[Pedro Feliciano] was abused. It’s a thin market when you’re looking for lefties, and he’s one of the better ones out there. But you don’t typically go after a guy who’s been used like that. The use pattern was abusive.
Mets fans seem ticked off about Cashman’s comment, though I can hardly see why. I suppose it’s unprofessional to call out another organization for your mistake, but I’ve never been much one for professionalism. And to me it’s hard to see how the goat here is anyone but Cashman.
The Mets did overwork Feliciano. He led the National League in appearances three years running, and who can count how many times Jerry Manuel got Feliciano warmed up only to not use him — “dry-humping,” in the parlance of our times.
But — as Dan Warthen joked to reporters today — the Yankees probably should have known about that when they signed Until Recently Perpetual Pedro. Hard to really kill the Mets for using him so often, either: He never got hurt on their watch, so they got everything they could out of him and moved on at (apparently) the right time. That doesn’t seem very fair to Feliciano, but then he’s the one who got rewarded with a two-year $8 million deal this offseason, and the guy who reportedly asked for the ball every day.

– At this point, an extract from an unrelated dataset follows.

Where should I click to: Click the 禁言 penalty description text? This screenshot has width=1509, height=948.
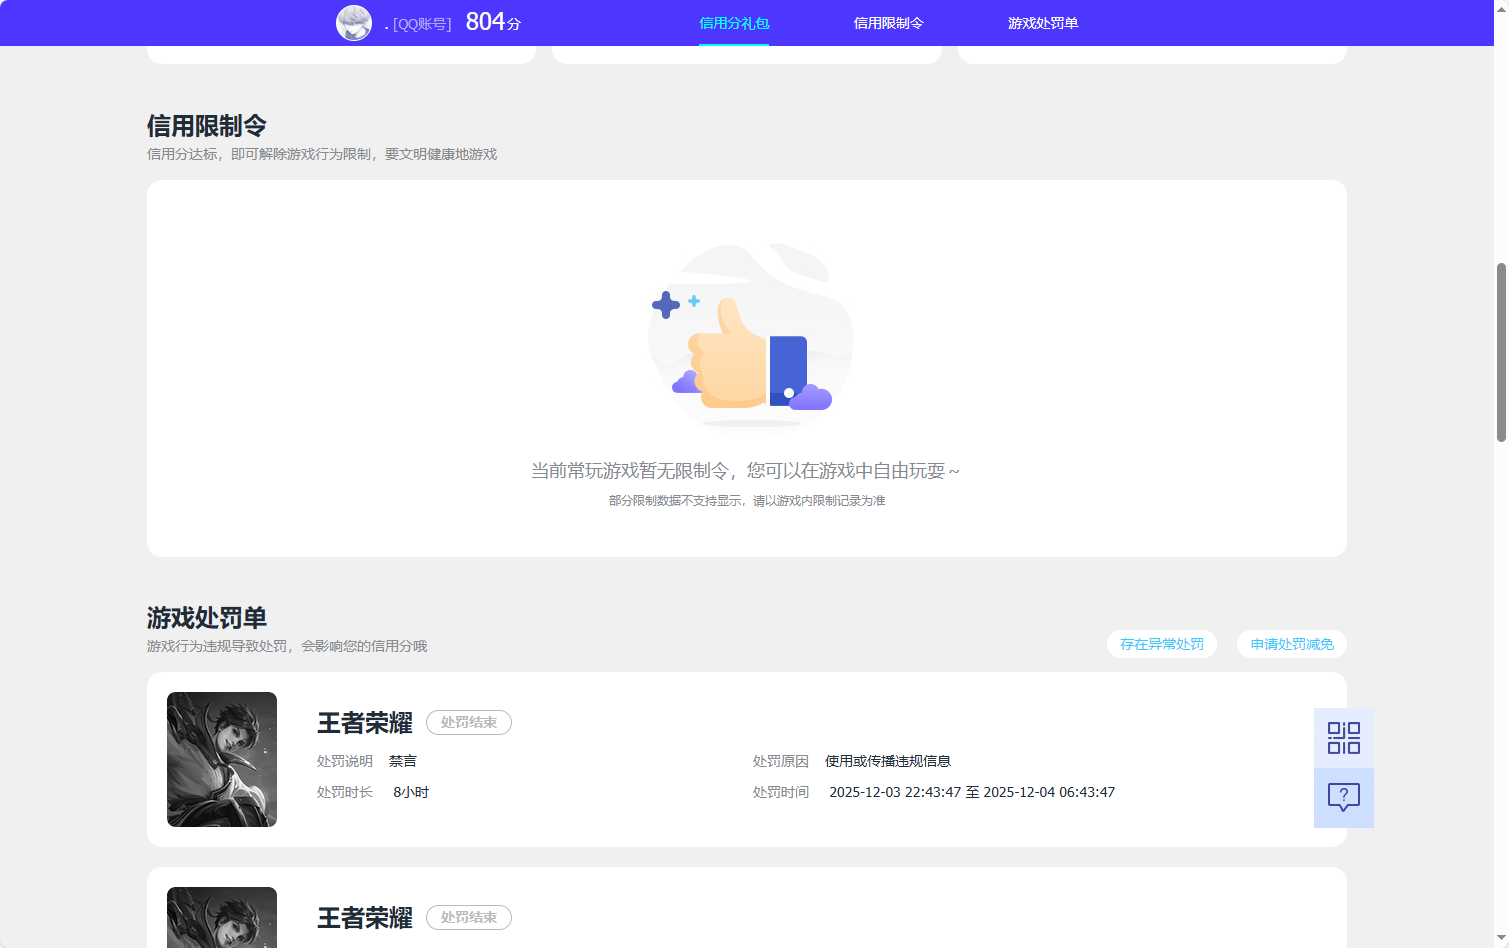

About that: I get that Feliciano wanted to pitch every day. I’ve even read the reports that he claimed to pitch better when worked heavily. But just because a professional athlete says he can play doesn’t mean the team should always do so. The Mets probably got lucky to enjoy three full healthy seasons of Feliciano throwing in more than half their games. Next time they try that, it’ll probably catch up with them — not the Yankees.
Of course we have no evidence yet that Terry Collins will manage that way.
The most interesting part about this to me is that Cashman seems to have carried his bizarre new habit of saying all sorts of things he probably shouldn’t into the regular season.